Provide Adequate Funding

Tuition vouchers or tax credits should be sufficient to enable parents to choose high-quality schools, including parochial schools as well as secular schools that are not subsidized by churches, temples, or mosques.

Setting the Value of Vouchers and Tax Credits

Ideally, the amount of tax dollars following students to the schools chosen by their parents should be the same no matter what kind of school it is: public, private, charter, secular, or religious. The current weighted per-pupil funding formulas used by many public school systems could be the basis for setting the voucher or tax credit level.

If parents of children already attending private schools become eligible for tax dollars or tax credits, spending on public schools would have to be reduced or overall public spending would have to increase, perhaps requiring tax increases. To avoid these politically unpopular alternatives, voucher and tax credit advocates have proposed limiting eligibility to students currently attending public schools or setting the voucher or credit amount below current public school per-pupil spending (Merrifield 2001; Bast 2002a).

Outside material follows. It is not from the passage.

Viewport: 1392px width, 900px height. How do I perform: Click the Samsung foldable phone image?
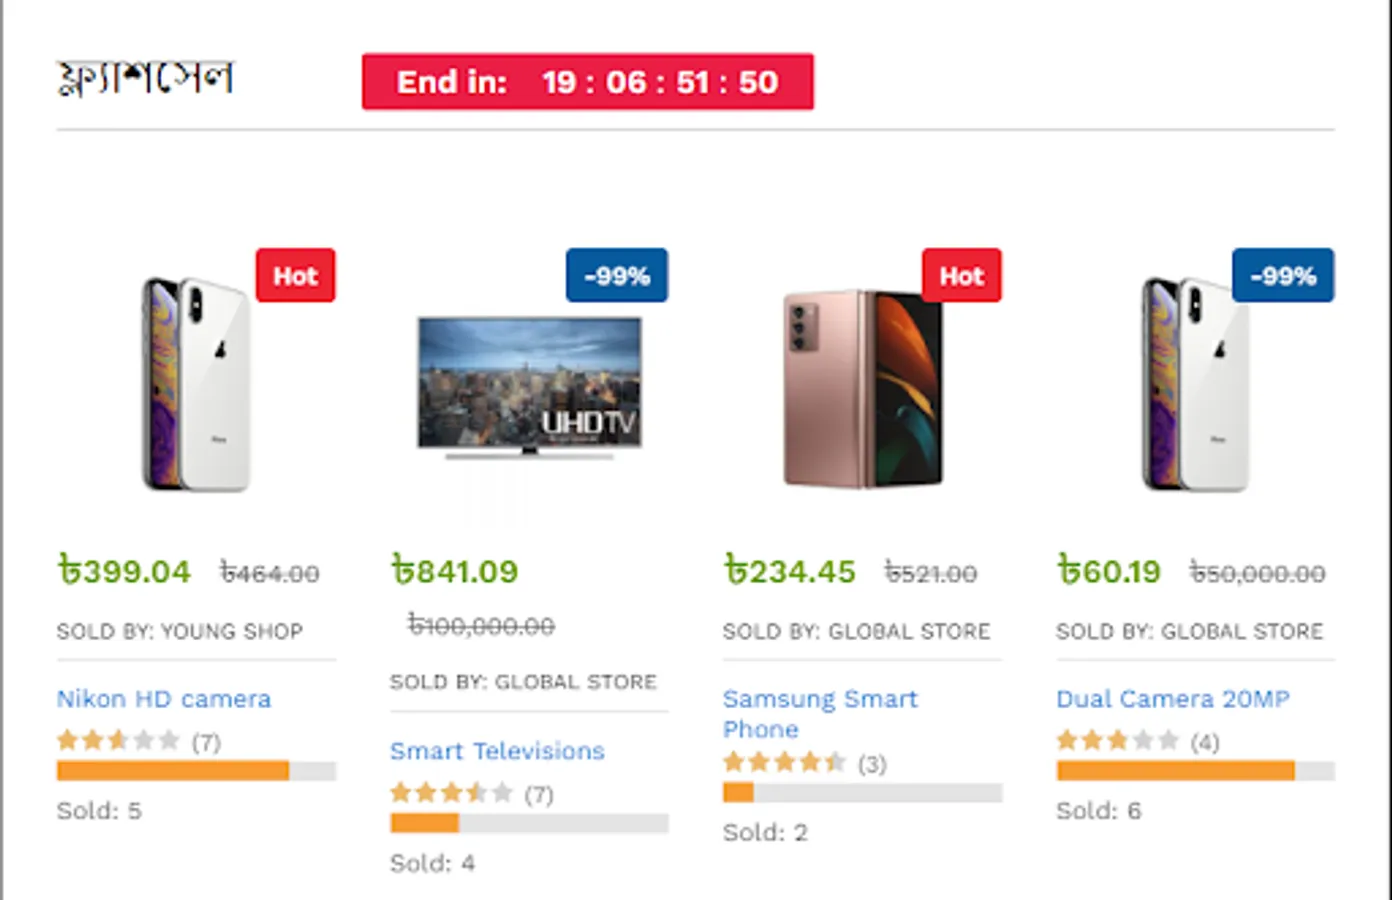[862, 388]
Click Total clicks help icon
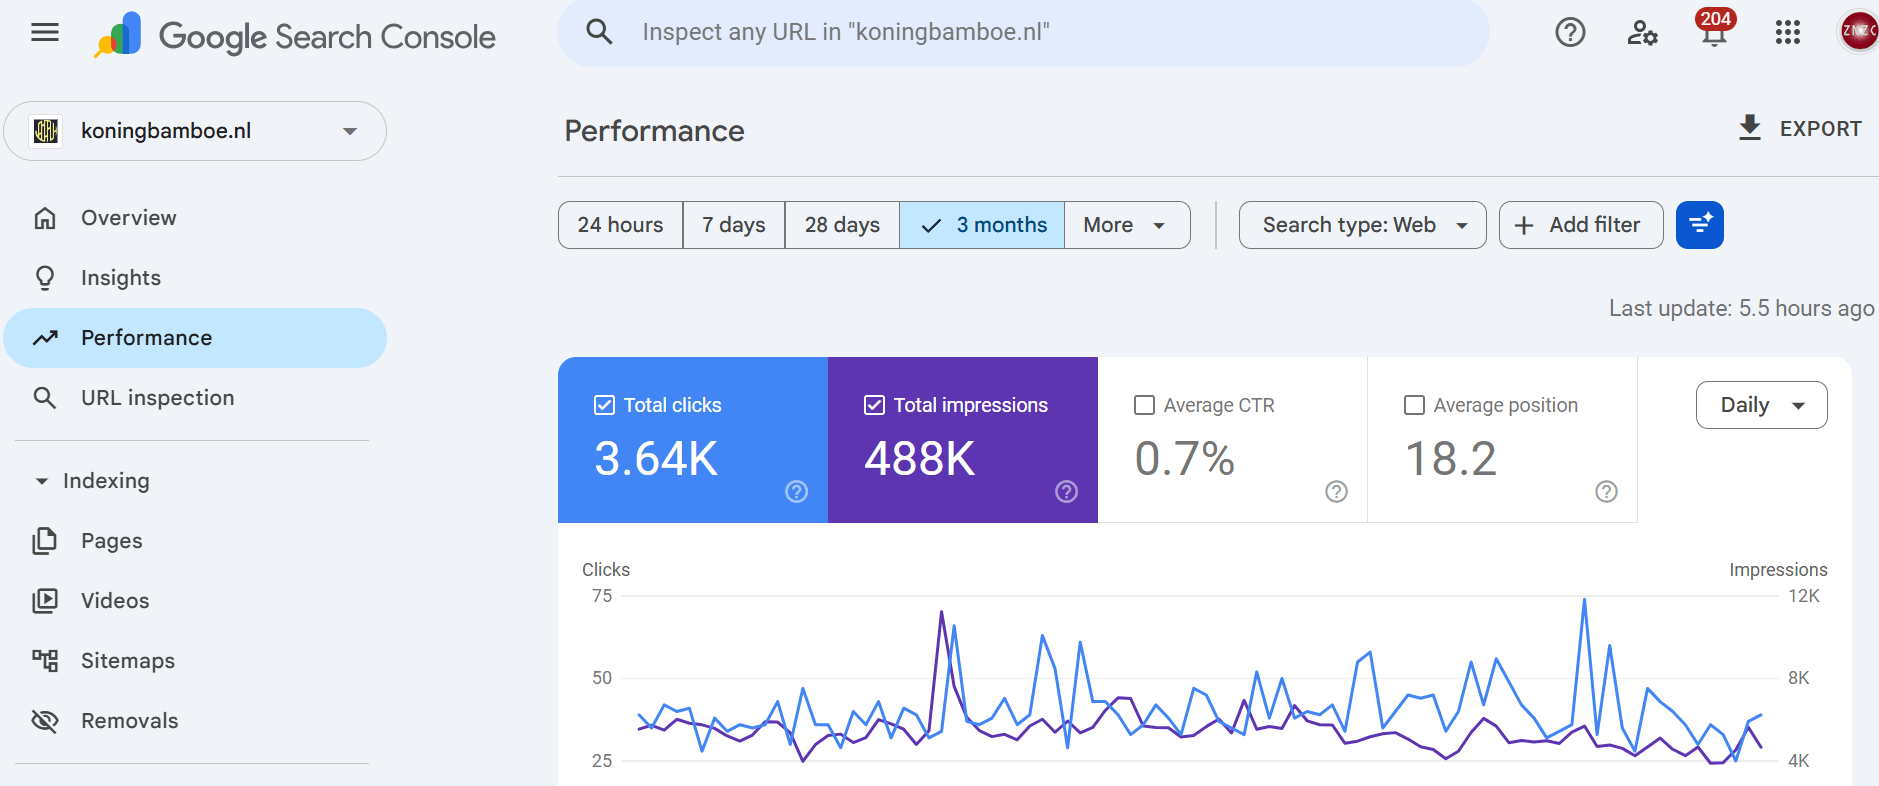The width and height of the screenshot is (1879, 786). click(796, 491)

Various levels of support have been proposed, ranging from tax deductions of $250 or less to vouchers worth $10,000 to $12,000 per year for children from the poorest 20 percent of families (Reich 2000). Milton Friedman, one of the earliest proponents of vouchers, originally called for them to be set at levels equal to the current per-pupil spending of public schools (Friedman 1962). He later recommended a lower voucher value reflecting the ability of the private sector to produce goods and services at approximately half the total cost of the public sector (Friedman and Friedman 1980).

Allow Parents to Add to Vouchers and Tax Credits

The lower the dollar value of school vouchers and tax credits, the greater is the need to allow parents to pay part of the tuition directly. Such “tuition add-ons” have the advantage of coaxing parents to become more closely involved in their children’s education (Coulson 1999).

Opponents of vouchers, and some voucher proponents as well, oppose tuition add-ons fearing they would worsen socioeconomic stratification and racial segregation in education (Witte 2000; Coons and Sugarman 1978, rev. 1999). Such fears are misplaced.
Most private schools in most parts of the country are not characterized by ethnic or social segregation; many already educate large numbers of low-income and minority students (Alt and Peter 2003). In fact, by some measures, public schools in major cities are more segregated than private schools (Peterson et al. 2001). Current pilot voucher programs show that even low-value vouchers make effective and integrated schools available to low-income and minority students (Rouse 2000; Moe 2001). Given this range of considerations, what is the most productive solution?

Reward Parents who Choose Less-Expensive Schools

If voucher or tax credit levels were set at current public school spending levels, schools that currently spend less could raise their tuition to the amount of the voucher or tax credit. Parents, insulated from the true cost of the schooling their children receive, would not be price-conscious shoppers, and schools would not be encouraged to become more efficient.

To avoid this problem, voucher proposals can establish Education Savings Accounts (ESAs) in the name of each qualified student, into which parents can deposit the difference between the voucher value and the actual tuition charged (Bast 2002; Ladner and Dranias 2011). If a voucher were worth $7,000, for example, and a parent chose a school charging $6,000 for tuition, the $1,000 difference would be deposited in the student’s ESA. Withdrawals from the ESA would be permitted only to pay for tuition, tutoring, and other educational expenses for the student. When a student reaches a certain age (19, 21, or 23 are often suggested), anything left in the account would revert to taxpayers.

Recommended reading: John Merrifield, The School Choice Wars (Kent, England: Scarecrow Press, Inc., 2001); Matthew Ladner and Nick Dranias, “Education Savings Accounts: Giving Parents Control of Their Children's Education,” Goldwater Institute, January 28, 2011.